Oxford Entrance Exam Problem 5

If you're allowed to use the options, you can rule out all but one pretty quickly. First, let's say the reflected point is in the form $\left(f(m), g(m)\right)$ . Right away, we know that $\begin{cases} \lim _{ m\rightarrow \infty }{ f(m) } =-1 \\ \lim _{ m\rightarrow \infty }{ g(m) } =0 \end{cases}$ This leaves only two possibilities for $g(m)$ : $\frac { 2m }{ 1+{ m }^{ 2 } } , \frac { m }{ { m }^{ 2 }-1 }$ . The second option's accompanying $f(m)$ has a limit of $1$ and not $-1$ , leaving one option.

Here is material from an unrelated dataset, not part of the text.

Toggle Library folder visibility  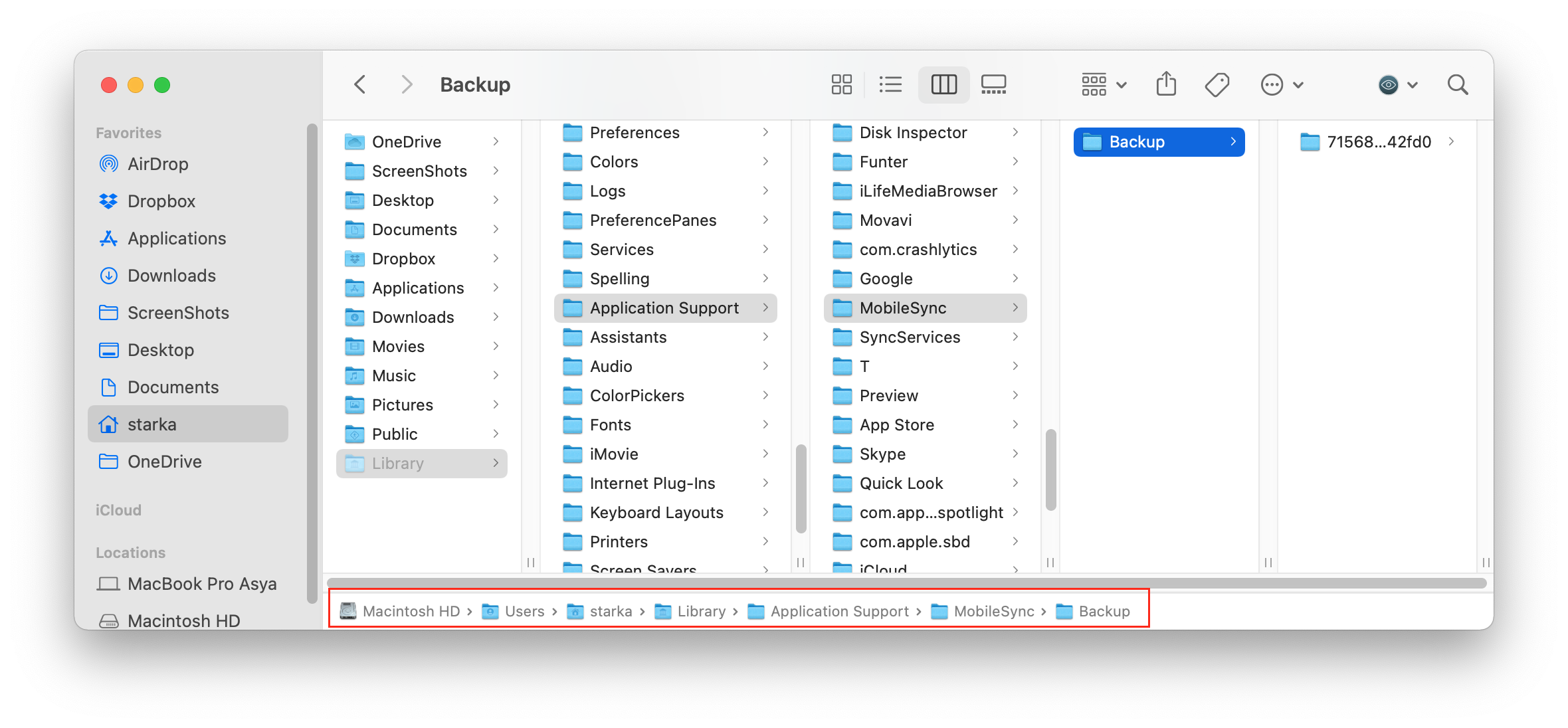coord(421,463)
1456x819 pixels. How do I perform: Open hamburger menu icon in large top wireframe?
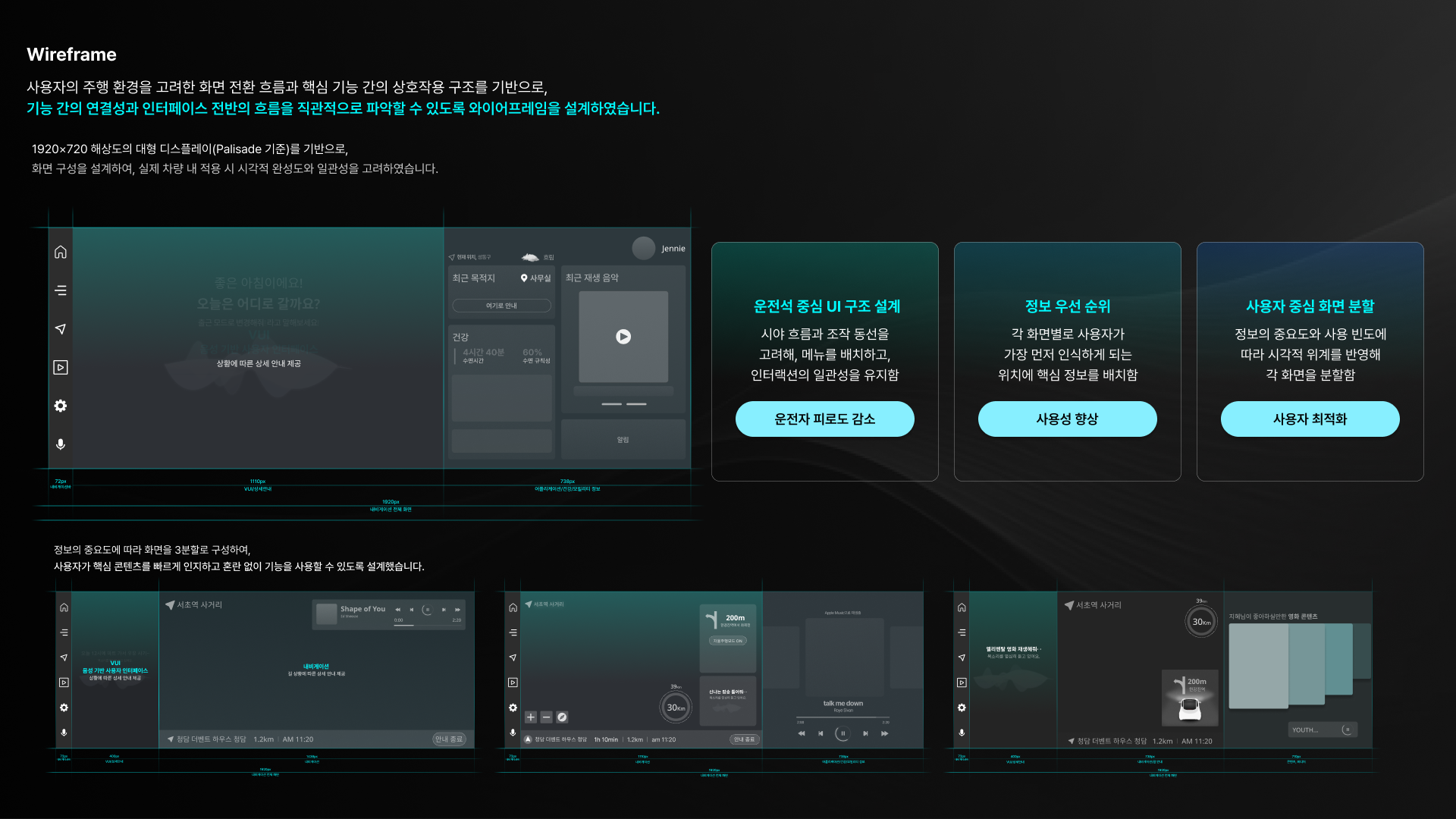[x=61, y=290]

If not, there's a simple geometric approach:

We have that $a+{m}^{2}a=1$ so $a=\frac { 1 }{ { m }^{ 2 }+1 }$ . We now have that the $y$ coordinate is $\frac { 2m }{ 1+{ m }^{ 2 } }$ .

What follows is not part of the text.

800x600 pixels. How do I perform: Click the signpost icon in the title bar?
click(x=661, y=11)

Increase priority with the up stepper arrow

The $x$ is a little bit trickier, but we can see that it's just $a-{m}^{2}a$ which gives a final result for the $x$ as $\frac { 1-{ m }^{ 2 } }{ { m }^{ 2 }+1 }$ .

In the above graph drawn, we are constructing a perpendicular line from $(1,0)$ to the line $y = mx$

Using slope-point formula, the equation of the constructed line would be

$y +\frac{x}{m} = \frac{1}{m}$

Equating the above line and $y =mx$ , we get the point of intersection as $(\frac{1}{1+m^2} , \frac{m}{1+m^2})$

The point of intersection is the mid point of the line joining the reflection and the object.

Let the reflection be $(\alpha,\beta)$

Using mid-point formula, we get $(\alpha,\beta) =(\frac{1-m^2}{1+m^2}, \frac{2m}{1+m^2})$